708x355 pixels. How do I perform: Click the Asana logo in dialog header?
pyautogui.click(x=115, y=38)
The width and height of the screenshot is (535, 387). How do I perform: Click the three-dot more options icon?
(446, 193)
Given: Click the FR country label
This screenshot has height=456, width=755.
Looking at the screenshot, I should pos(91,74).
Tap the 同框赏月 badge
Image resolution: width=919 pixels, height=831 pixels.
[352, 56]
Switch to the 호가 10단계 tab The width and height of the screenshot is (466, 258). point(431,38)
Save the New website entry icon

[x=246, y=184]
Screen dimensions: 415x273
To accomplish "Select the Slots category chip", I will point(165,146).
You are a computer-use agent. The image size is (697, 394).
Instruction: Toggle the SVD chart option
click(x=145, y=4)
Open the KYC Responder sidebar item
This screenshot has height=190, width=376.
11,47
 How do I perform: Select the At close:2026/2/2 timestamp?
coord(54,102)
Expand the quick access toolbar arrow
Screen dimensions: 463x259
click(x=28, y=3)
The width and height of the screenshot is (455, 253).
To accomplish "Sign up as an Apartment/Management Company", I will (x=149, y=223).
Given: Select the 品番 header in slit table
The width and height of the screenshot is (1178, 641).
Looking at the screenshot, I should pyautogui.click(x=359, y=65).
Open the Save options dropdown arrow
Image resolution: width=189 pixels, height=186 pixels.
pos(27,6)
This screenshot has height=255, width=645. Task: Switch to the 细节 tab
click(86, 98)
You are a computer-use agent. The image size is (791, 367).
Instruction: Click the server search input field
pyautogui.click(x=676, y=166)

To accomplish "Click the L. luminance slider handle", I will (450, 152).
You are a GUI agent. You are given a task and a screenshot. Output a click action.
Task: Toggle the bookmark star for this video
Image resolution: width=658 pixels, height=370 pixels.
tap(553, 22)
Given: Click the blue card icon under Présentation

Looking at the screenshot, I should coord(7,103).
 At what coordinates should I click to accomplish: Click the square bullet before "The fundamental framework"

REQUIRED WORK – Up to and including the last line of the data, copy each line exactly, starting with the line that contains "Image resolution: width=658".

ANSWER BELOW –
Image resolution: width=658 pixels, height=370 pixels.
tap(553, 22)
Given: Click the blue card icon under Présentation

Looking at the screenshot, I should coord(7,103).
 At what coordinates should I click to accomplish: Click the square bullet before "The fundamental framework"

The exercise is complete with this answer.